(Pro)renin Receptor and Oxidative Stress Friend or Foe?

The renin-angiotensin-aldosterone system (RAAS) plays pivotal role in the pathogenesis of hypertension and renal disease. Oxidative stress is one of the important mechanisms of renal diseases induced by activated RAAS. Recently (Pro)renin receptor (PRR) has been identified, and its importance in the initiation and progression of renal diseases is attracting attentions. Although PRR causes renal injury by increased oxidative stress through Ang II-dependent and independent mechanism, genetic defect in PRR is reported to causes abnormal phenotypes. Recently, PRR has been reported to activate vacuolar H+- ATPase (V-ATPase), that is essential for survive of cells as proton transporter, contributing to keeping cellular pH homeostasis.
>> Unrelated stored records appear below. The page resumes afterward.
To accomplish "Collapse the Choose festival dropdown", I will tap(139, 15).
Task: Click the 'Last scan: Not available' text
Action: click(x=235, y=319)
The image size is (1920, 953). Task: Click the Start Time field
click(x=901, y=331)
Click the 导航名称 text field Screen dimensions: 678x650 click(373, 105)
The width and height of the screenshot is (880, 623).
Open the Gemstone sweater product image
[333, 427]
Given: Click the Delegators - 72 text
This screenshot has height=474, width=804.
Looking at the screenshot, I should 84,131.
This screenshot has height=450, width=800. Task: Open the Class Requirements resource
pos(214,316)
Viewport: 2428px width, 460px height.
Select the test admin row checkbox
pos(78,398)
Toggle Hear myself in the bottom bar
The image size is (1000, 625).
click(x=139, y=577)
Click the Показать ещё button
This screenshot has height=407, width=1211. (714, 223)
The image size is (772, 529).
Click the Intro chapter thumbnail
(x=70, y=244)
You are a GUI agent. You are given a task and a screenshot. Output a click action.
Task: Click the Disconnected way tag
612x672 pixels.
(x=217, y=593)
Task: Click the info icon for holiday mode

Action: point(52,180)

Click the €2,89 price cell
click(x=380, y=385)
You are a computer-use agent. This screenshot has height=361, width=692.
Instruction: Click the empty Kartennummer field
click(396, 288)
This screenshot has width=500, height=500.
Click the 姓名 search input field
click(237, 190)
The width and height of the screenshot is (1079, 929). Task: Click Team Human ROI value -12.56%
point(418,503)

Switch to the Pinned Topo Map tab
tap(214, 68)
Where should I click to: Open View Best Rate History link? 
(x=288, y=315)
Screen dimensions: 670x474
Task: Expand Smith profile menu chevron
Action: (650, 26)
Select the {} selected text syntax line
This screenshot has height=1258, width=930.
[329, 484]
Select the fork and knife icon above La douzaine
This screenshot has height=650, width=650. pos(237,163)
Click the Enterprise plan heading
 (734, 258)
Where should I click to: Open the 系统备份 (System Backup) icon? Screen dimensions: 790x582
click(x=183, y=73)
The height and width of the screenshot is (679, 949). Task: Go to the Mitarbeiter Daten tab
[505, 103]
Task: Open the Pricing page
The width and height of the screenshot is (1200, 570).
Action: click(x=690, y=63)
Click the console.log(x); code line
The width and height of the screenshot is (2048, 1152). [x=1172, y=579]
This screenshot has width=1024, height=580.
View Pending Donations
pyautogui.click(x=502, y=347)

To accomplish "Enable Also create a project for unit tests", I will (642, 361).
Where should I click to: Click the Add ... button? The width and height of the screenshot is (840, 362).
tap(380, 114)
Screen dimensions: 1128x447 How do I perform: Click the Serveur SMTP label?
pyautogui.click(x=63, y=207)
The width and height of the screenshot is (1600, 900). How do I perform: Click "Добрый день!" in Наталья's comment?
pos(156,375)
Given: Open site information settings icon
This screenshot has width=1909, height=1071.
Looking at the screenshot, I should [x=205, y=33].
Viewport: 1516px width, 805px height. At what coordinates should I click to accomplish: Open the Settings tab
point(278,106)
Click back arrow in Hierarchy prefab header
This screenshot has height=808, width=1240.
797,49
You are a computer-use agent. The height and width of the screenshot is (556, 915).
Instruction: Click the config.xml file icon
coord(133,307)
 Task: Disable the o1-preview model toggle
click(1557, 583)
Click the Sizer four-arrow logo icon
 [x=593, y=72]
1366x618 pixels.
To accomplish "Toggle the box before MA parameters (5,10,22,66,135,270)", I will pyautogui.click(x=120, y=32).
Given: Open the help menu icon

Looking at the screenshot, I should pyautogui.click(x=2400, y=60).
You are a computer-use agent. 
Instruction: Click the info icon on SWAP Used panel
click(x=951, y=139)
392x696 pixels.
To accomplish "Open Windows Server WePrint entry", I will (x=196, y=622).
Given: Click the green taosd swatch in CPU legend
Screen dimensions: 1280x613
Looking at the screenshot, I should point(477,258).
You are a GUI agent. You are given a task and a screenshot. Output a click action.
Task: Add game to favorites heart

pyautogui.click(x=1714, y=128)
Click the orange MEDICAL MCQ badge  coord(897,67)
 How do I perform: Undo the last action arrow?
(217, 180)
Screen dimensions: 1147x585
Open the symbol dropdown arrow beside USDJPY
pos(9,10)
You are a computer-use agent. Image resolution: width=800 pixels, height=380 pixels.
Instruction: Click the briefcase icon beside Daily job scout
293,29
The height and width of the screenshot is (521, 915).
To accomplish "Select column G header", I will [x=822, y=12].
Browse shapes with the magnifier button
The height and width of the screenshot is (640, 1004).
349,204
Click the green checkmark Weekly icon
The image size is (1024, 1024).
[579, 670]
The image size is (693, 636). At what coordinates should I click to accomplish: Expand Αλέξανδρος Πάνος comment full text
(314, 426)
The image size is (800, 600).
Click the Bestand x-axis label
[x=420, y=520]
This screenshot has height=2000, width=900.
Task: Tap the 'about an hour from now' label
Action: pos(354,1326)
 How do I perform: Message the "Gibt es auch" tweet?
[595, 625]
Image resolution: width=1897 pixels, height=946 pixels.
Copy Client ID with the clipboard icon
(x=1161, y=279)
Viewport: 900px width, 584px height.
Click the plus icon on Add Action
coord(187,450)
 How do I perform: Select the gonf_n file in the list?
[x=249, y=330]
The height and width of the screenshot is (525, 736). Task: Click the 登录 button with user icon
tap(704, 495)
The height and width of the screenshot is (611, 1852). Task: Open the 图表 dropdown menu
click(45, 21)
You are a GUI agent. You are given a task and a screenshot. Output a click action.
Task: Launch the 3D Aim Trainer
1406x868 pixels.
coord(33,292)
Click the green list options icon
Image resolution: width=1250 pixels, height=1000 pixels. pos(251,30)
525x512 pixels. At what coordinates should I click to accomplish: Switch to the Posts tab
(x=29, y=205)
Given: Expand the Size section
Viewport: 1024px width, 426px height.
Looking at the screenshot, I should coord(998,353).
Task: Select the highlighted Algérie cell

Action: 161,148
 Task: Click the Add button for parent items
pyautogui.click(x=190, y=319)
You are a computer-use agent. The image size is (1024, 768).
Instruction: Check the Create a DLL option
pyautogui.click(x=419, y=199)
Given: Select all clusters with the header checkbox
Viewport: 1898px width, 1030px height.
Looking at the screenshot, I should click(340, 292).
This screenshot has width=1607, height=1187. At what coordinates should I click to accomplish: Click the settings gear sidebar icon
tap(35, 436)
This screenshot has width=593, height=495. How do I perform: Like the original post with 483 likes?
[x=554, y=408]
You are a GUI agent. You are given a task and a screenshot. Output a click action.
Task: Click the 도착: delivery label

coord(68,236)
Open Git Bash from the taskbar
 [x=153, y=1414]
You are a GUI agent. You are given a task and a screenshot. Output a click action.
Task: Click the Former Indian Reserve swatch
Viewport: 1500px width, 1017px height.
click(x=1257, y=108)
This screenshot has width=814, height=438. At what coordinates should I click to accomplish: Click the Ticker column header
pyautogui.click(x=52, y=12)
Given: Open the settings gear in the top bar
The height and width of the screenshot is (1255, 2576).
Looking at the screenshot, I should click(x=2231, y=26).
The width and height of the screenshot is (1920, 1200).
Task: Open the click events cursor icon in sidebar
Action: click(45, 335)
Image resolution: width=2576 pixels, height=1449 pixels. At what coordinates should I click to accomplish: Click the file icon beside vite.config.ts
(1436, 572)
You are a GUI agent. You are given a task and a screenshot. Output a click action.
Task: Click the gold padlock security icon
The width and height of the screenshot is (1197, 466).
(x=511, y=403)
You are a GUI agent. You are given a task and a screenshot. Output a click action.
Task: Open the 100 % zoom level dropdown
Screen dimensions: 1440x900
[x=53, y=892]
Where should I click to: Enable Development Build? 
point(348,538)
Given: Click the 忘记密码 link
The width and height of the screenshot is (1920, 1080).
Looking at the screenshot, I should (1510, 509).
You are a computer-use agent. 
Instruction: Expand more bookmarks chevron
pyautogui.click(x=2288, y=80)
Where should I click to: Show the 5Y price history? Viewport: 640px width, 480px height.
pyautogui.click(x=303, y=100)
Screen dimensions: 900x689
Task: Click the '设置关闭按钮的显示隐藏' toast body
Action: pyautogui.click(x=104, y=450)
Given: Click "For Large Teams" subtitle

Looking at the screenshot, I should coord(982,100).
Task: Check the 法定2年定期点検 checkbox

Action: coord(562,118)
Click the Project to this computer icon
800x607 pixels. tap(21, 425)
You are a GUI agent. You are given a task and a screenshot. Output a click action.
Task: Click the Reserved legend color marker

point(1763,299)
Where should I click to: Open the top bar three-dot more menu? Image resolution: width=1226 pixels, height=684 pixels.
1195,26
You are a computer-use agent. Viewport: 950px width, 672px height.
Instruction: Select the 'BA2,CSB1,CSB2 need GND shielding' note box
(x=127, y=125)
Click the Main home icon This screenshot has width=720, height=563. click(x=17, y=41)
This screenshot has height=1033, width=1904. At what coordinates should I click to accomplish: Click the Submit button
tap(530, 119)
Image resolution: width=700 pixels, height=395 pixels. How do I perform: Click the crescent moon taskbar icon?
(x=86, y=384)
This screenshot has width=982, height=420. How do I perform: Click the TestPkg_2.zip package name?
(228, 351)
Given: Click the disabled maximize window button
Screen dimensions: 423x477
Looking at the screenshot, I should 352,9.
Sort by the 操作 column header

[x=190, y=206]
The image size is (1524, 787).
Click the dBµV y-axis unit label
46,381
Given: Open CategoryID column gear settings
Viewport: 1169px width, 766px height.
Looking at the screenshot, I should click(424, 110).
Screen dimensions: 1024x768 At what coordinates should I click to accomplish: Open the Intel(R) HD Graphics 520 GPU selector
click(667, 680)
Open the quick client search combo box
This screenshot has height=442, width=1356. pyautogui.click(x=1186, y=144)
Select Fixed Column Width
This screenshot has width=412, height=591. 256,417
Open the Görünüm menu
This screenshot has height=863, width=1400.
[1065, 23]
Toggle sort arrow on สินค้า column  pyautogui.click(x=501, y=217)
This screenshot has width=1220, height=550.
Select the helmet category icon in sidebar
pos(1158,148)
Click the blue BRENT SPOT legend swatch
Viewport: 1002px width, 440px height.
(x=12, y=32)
Loss of V-ATPase activity has been also reported to result in increased oxidative stress. Thus activating PRR may suppress oxidating stress through V-ATPase activation. Actually, loss of this V-ATPase activity has been reported to result in defects in CNS, renal tubular acidosis, osteoporosis, and others. We would also like to show the evolutional relationship between ATP synthase of mitochondria and V-ATPase. ATP synthase of mitochondria resembles V-ATPase in construction but direction of proton flow is opposite. And only V-ATPase has ATP6ap2 as associate protein from PRR and anti-oxidative property. This strange resemblance in structure and opposite anti-oxidative capacity and proton flow across cell membrane reminds us the possibility that mitochondria originally had V-ATPase in cell membrane, but lost ATP6ap2 and proton flow reversed, resulting in loss of antioxidative capacity and gaining of ATP producing capacity in the process of symbiosis and retrogression of mitochondrial DNA.